Indonesia’s economic growth slows more than expected on Covid-19 curbs, Economy News & Top Stories

JAKARTA (REUTERS) – Indonesia’s economic growth slowed more than expected in the third quarter as restrictions to control a deadly wave of Covid-19 weighed on activity, although recent data suggests growth may be getting back on track in the current quarter.

South-east Asia’s largest economy grew 3.51 per cent in the July-September quarter from the same period last year, below the previous quarter’s 7.07 per cent expansion, Statistics Indonesia data showed on Friday (Nov 5).

Analysts polled by Reuters had expected growth to slow to 3.76 per cent, while government officials had predicted 4.5 per cent.

Authorities in Indonesia imposed strict mobility restrictions in July to August in response to a spike in Covid-19 infections.

The virus containment measures hit household consumption, which slowed to 1 per cent in the third quarter from 6 per cent in the previous three months. Private consumption accounts for more than half of the country’s gross domestic product.

- **THE DATA**:
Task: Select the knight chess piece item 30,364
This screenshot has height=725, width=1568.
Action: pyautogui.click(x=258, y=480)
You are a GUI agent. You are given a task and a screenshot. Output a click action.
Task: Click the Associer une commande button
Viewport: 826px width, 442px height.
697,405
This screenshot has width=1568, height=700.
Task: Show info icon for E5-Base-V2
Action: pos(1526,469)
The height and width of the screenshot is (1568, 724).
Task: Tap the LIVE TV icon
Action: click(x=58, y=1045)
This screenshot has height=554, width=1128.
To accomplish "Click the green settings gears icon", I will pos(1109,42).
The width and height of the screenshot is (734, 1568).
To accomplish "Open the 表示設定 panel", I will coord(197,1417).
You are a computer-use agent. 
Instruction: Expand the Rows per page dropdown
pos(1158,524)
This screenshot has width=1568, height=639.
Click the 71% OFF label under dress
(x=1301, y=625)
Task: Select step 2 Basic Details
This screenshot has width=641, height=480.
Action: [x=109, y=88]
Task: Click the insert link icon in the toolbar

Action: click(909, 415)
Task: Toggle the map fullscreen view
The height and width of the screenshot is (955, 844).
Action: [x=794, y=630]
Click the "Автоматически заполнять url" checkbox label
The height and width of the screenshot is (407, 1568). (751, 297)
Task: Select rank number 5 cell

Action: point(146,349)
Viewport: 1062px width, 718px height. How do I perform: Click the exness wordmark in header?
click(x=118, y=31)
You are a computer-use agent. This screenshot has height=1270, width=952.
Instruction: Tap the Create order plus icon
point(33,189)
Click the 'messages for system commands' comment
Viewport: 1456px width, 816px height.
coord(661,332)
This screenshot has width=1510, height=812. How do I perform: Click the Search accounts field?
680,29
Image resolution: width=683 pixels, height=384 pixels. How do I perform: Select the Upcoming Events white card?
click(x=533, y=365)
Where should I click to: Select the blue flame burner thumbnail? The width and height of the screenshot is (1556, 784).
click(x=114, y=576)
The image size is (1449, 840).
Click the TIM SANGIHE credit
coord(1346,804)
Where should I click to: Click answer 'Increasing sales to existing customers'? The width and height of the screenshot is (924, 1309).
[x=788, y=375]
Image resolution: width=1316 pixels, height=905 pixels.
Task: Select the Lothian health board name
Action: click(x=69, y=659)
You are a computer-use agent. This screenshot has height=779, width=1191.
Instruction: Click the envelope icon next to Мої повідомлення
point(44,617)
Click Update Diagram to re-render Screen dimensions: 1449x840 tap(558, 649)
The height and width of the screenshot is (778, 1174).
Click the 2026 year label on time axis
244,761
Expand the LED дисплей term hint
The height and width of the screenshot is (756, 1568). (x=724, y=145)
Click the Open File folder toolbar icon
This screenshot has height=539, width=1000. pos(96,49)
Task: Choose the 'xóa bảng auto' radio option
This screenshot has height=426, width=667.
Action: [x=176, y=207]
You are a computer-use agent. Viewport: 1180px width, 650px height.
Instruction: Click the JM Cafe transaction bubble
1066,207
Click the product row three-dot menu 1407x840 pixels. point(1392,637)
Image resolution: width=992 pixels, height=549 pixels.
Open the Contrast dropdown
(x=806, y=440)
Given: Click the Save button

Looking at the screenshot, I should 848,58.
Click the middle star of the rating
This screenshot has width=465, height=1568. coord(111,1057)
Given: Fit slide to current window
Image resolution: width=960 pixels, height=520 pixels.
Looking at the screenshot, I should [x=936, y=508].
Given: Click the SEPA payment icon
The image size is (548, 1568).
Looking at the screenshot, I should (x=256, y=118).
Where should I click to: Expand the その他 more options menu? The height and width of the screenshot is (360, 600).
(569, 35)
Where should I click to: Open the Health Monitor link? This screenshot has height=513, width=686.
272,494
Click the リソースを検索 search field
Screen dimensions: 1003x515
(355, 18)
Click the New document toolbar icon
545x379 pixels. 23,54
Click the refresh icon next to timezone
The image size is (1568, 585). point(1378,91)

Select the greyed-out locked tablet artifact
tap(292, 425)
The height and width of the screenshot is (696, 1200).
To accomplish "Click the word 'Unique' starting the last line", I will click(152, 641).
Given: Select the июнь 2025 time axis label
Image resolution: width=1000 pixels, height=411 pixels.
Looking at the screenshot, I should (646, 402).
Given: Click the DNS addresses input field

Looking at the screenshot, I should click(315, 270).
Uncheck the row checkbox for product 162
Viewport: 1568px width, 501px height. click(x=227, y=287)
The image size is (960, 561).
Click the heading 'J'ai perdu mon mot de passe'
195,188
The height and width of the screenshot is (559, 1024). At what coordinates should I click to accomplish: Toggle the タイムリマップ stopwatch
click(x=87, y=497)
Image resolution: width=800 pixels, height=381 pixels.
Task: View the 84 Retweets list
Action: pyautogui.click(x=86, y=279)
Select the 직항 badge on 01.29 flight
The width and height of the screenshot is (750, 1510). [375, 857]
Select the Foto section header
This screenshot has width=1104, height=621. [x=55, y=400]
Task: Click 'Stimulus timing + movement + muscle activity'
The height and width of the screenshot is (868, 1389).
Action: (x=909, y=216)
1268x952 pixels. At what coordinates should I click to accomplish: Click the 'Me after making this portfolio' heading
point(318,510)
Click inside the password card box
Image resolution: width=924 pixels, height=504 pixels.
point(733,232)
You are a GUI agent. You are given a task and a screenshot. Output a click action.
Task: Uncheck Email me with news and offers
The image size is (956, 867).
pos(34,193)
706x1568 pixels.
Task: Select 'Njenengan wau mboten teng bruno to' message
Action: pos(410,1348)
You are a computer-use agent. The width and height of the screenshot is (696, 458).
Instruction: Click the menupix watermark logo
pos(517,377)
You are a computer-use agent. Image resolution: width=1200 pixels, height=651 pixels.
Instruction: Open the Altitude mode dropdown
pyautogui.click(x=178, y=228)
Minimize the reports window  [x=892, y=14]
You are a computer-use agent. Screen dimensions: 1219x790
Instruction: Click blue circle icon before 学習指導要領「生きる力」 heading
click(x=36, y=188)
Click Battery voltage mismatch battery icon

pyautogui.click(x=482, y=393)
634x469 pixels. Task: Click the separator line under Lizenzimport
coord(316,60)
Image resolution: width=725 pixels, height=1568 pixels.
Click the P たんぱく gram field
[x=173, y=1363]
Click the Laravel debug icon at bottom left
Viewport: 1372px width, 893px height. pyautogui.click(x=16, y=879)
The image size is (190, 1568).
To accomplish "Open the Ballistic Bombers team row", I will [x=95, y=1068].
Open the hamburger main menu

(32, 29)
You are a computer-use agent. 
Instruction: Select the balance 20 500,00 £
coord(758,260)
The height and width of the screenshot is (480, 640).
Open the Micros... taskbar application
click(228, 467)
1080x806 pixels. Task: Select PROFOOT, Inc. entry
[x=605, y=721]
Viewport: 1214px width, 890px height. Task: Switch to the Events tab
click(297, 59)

- **PROBLEM 1**:
Answer from the report on Indonesia's economic growth:
(a) How much did the economy grow in the July-September quarter compared with the same period last year?
(b) What growth figure had government officials predicted?
(c) To what rate did household consumption slow in the third quarter?
- **PROBLEM 2**: Write out the stretch of the report on Indonesia's economic growth from "JAKARTA (REUTERS) –" through "Friday (Nov 5).".
The material is separate from the text and unrelated to it.

- **EXERCISE RESULT 1**:
(a) 3.51 percent
(b) 4.5 percent
(c) 1 percent

- **EXERCISE RESULT 2**:
JAKARTA (REUTERS) – Indonesia’s economic growth slowed more than expected in the third quarter as restrictions to control a deadly wave of Covid-19 weighed on activity, although recent data suggests growth may be getting back on track in the current quarter.

South-east Asia’s largest economy grew 3.51 per cent in the July-September quarter from the same period last year, below the previous quarter’s 7.07 per cent expansion, Statistics Indonesia data showed on Friday (Nov 5).